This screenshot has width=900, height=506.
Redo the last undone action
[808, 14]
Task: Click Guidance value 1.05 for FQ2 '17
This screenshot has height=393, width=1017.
----
Rewrite the records above as a JSON list of strings, with one string for each line and blank lines omitted.

The output:
[
  "This screenshot has width=900, height=506.",
  "Redo the last undone action",
  "[808, 14]",
  "Task: Click Guidance value 1.05 for FQ2 '17",
  "This screenshot has height=393, width=1017."
]